In 2013, CPJ joined the Canadian Council for Refugees' Proud to Protect Refugees campaign. CPJ was also involved in getting church leaders to sign onto the 2013 Human Rights Day Statement which included 47 prominent signatories. CPJ welcomed the Canadian government's plan to resettle 25,000 Syrian refugees in Canada. CPJ joined many faith groups in releasing the "Inter-faith Statement on Syrian Refugees" in 2014, affirming and insisting that discriminating by religion is unacceptable when resettling Syrian refugees.

In April 2017, CPJ released "A Half Welcome", a report on private sponsorship issues in Canada highlights refugee sponsorship agreements holders' (SAHs) top concerns with federal government policy, including long wait times, long wait times for non-Syrian applications, allocations limits, and travel loans.

In June 2018, CPJ released "Reclaiming Protection", calling for an overhaul to the Safe Third Country Agreement, a policy that allows the Canada Border Services Agency to refuse most refugee claims made at the Canada-U.S. border. The report argues that by rescinding the policy, Canada can better uphold its international obligations to refugees, as well as the rights of refugees to receive due process.

CPJ's latest refugee report, "The Most Vulnerable", released April 2019, examines how the federal Government, Churches, and Advocacy Groups can apply an intersectional approach to their respective areas of policy-making and advocacy efforts.

===Other issues===

CPJ also comments on other issues such as:
- Housing and Homelessness
- Guaranteed Livable Income
- Federal Budgets
- Pluralism
- Electoral Reform
- Indigenous Justice
- Taxation

== Publications ==

===the Catalyst===

CPJ publishes the Catalyst three times per year. The first edition was published in 1978. It includes feature articles on faith and Canadian public policy as well as current activities and events at CPJ. The Catalyst regularly wins awards at the Canadian Church Press annual award ceremony.

===Books===
- Journeys to Justice: Reflections on Canadian Christian Activism (2018)

By Joe Gunn, the executive director of Citizens for Public Justice. The book contains essays on the contributions made by Canada's faith communities in a wide range of areas including refugee policy, the environment, women's rights, economic justice, and the fight against apartheid.

- Living Ecological Justice: A Biblical Response to the Environmental Crisis (2013)

Edited by Rev. Dr. Mishka Lysack and Karri Munn-Venn. "Living Ecological Justice" is a worship and action guide for churches and small groups. It is made up of three sections entitled, "Protecting What We Love", "The Biblical Case for Creation Advocacy", and "Towards Abundant Life for All Creation".

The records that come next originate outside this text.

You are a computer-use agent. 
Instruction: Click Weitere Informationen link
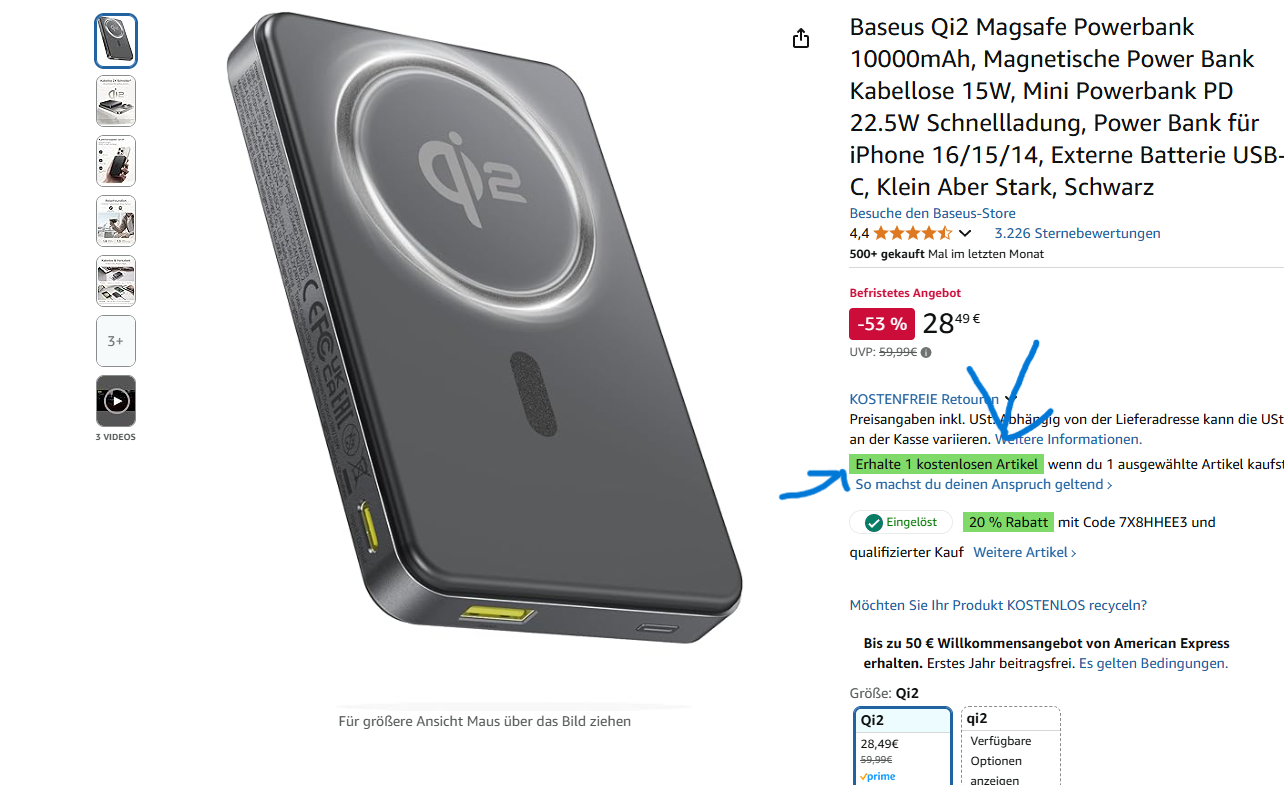coord(1068,439)
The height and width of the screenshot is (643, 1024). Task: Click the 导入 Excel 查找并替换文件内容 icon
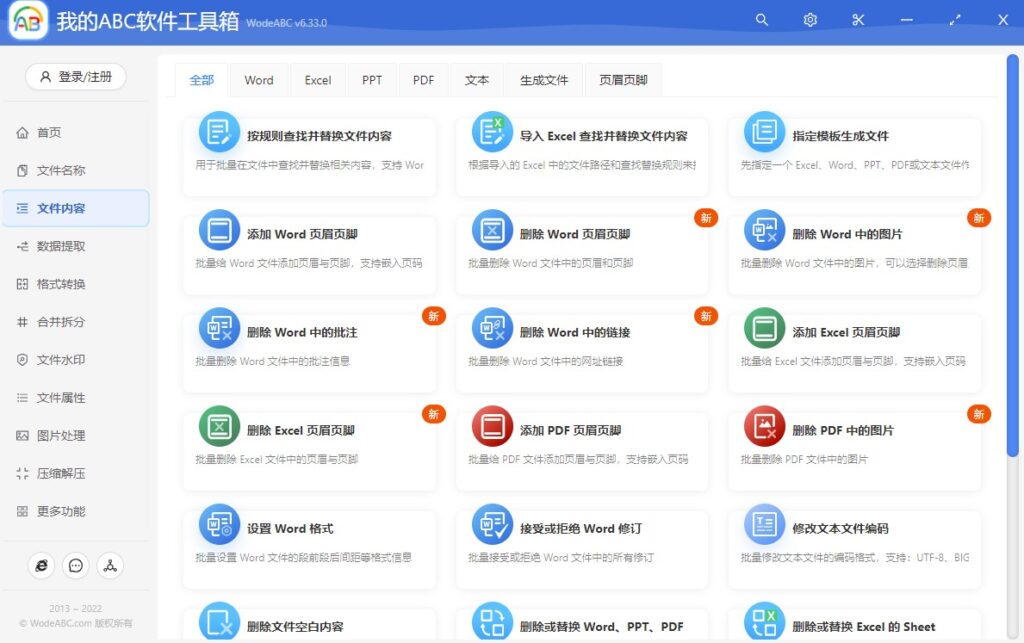pyautogui.click(x=491, y=132)
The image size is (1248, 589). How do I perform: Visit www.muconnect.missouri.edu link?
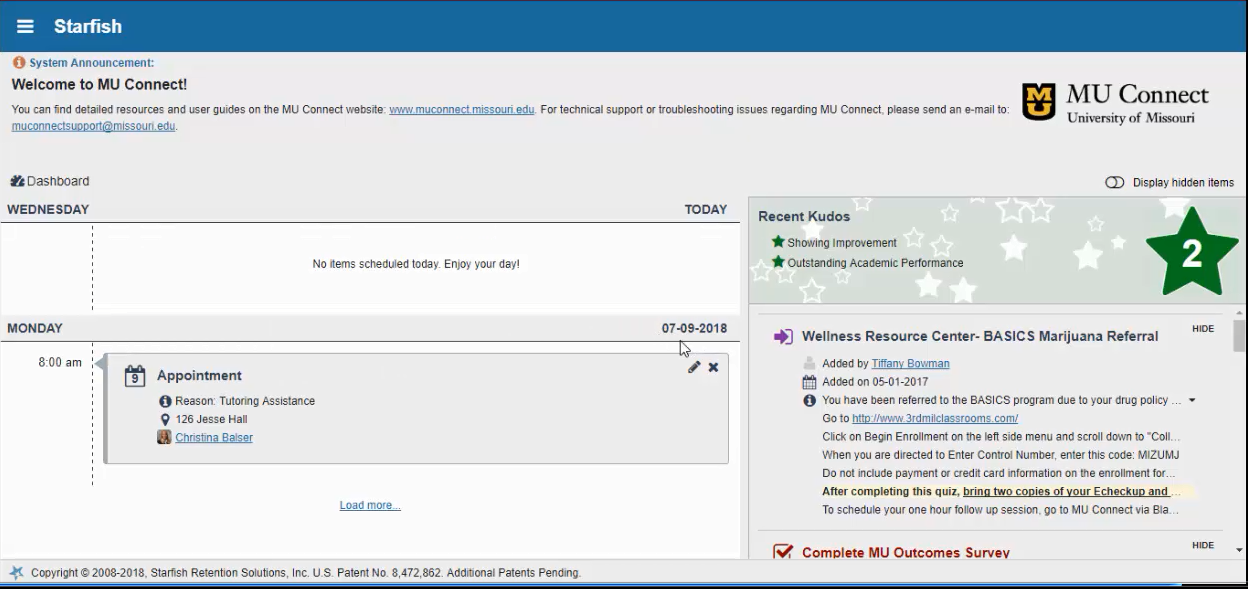pyautogui.click(x=461, y=110)
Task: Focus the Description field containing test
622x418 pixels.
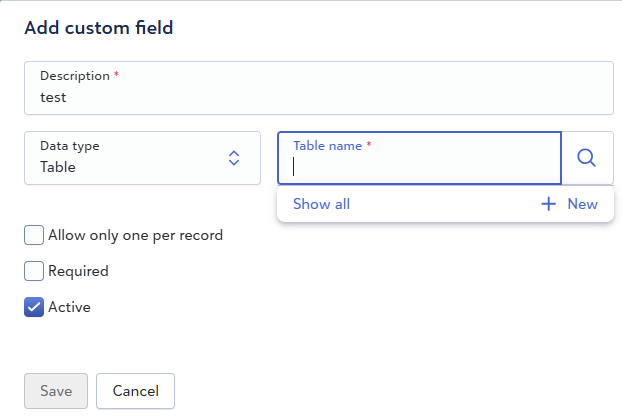Action: [x=318, y=98]
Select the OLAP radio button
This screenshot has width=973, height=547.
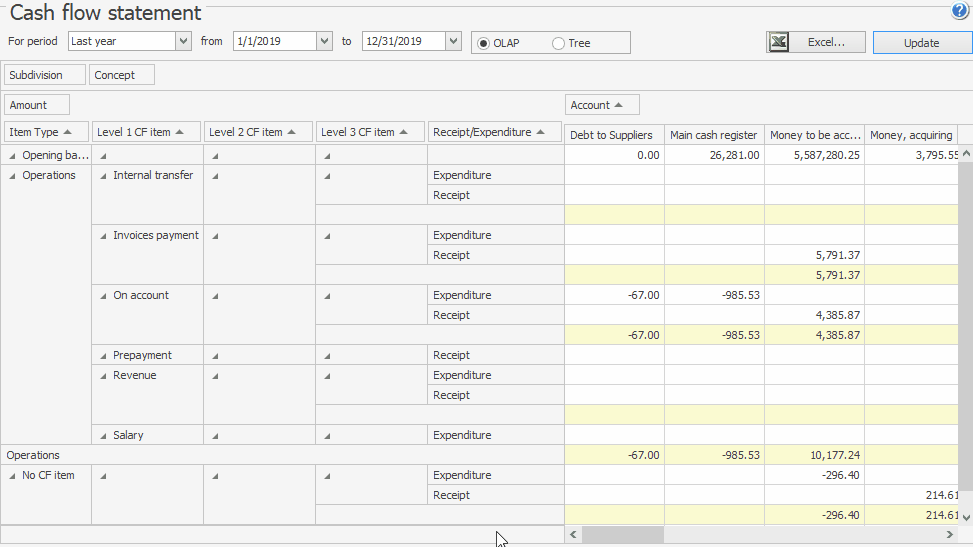484,43

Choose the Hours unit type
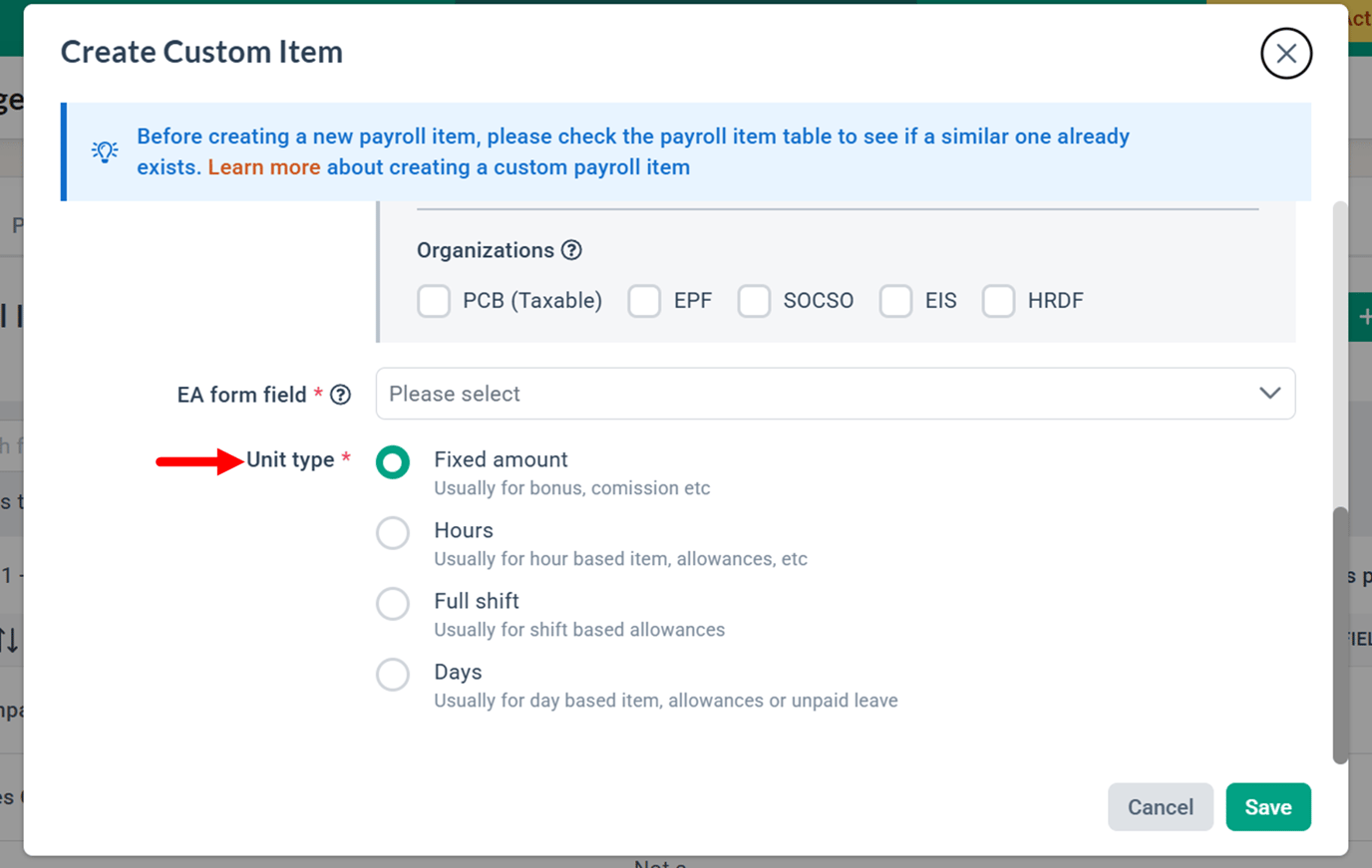click(x=393, y=533)
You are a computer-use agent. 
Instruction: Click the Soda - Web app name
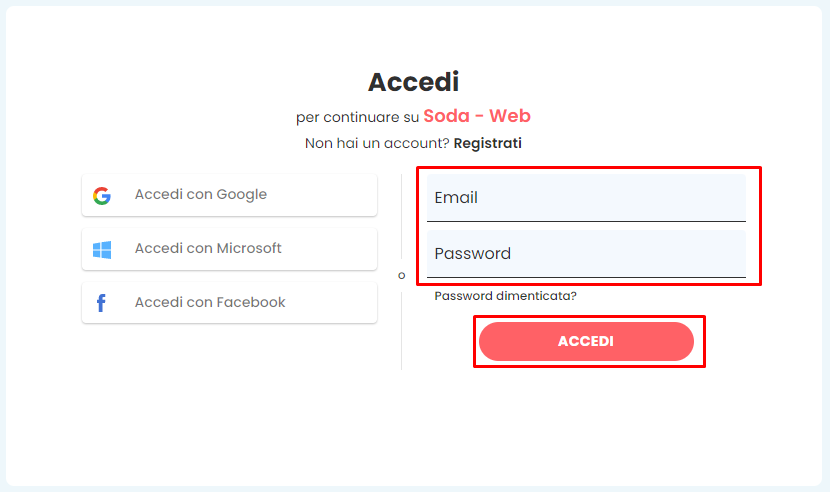click(477, 115)
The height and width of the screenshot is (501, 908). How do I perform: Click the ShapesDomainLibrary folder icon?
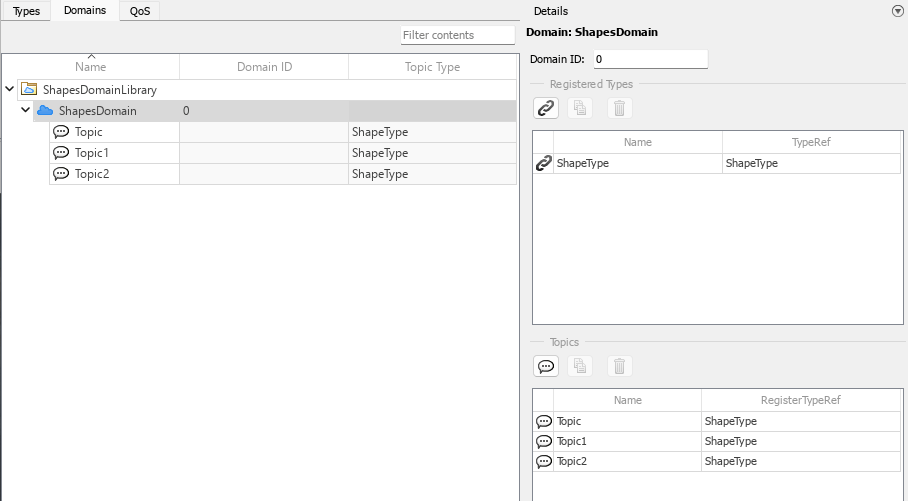(29, 90)
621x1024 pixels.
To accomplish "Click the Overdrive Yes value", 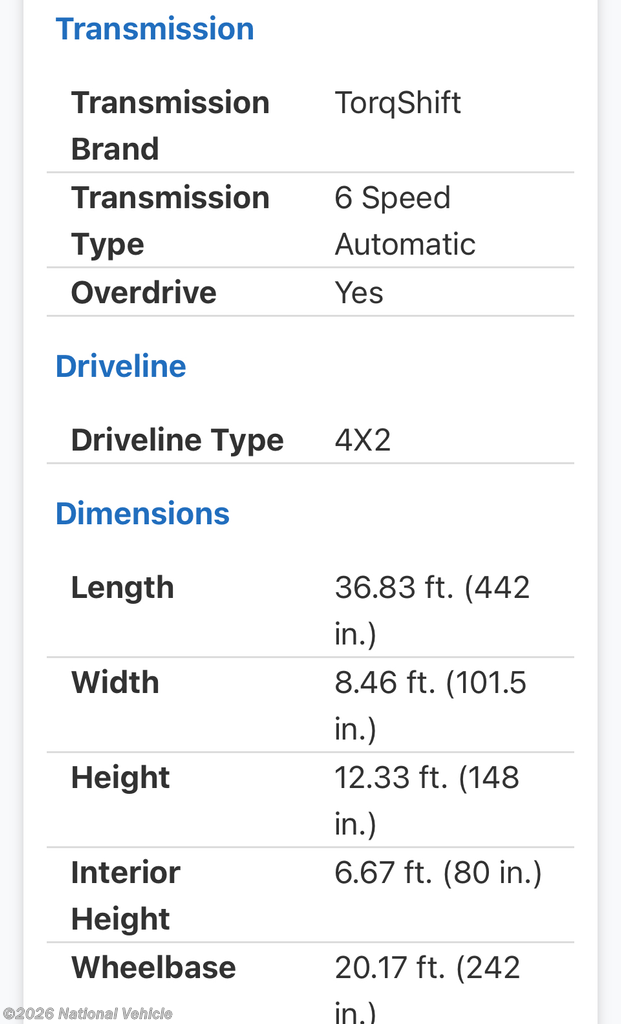I will pyautogui.click(x=359, y=292).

- Living Justice: A Gospel Response to Poverty (2011)
Edited by Rev. Adam Snook and Karri Munn-Venn. Living Justice is book of reflections, prayers, and actions for churches and small groups. It includes four parts on material, emotional, community, and spiritual poverty.

- Globalization and Christian Hope: Economy in the Service of Life (2003)
By Bob Goudzwaard and Leo Andringa.

- Nation to Nation: Aboriginal Sovereignty and the Future of Canada (2002)
By John Bird, Lorraine Land, and Murray MacAdam. "Nation to Nation" is a compilation of 18 articles that give an overview of Aboriginal-Canadian relations and proposals for the future. Topics covered include the Innu struggle, residential schools, the Nisga'a treaty, land claims, women and self-government, the birth of Nunavut, and solidarity strategies.

- Justice, Not Just Us: Faith Perspectives and National Priorities (1999)
By Gerald Vandezande. "Justice, Not Just Us" includes a collection of essays that outline a public justice approach to such issues as child poverty, economic inequality, national unity, and educational injustice.

- The Advent of Justice: A Book of Meditations (1993)
By Brian Walsh, Richard Middleton, Mark Vander Vennen, and Sylvia Keesmaat. The Advent of Justice was published in 1993 to celebrate the 30th anniversary of the CJL Foundation and Citizens for Public Justice (CPJ).

- Christians in the Crisis: Toward Responsible Citizenship (1983)
By Gerald Vandezande.

- Moratorium: Justice, Energy, the North, and the Native People (1977)
By Hugh McCullum, Karmel McCullum, and John Olthuis.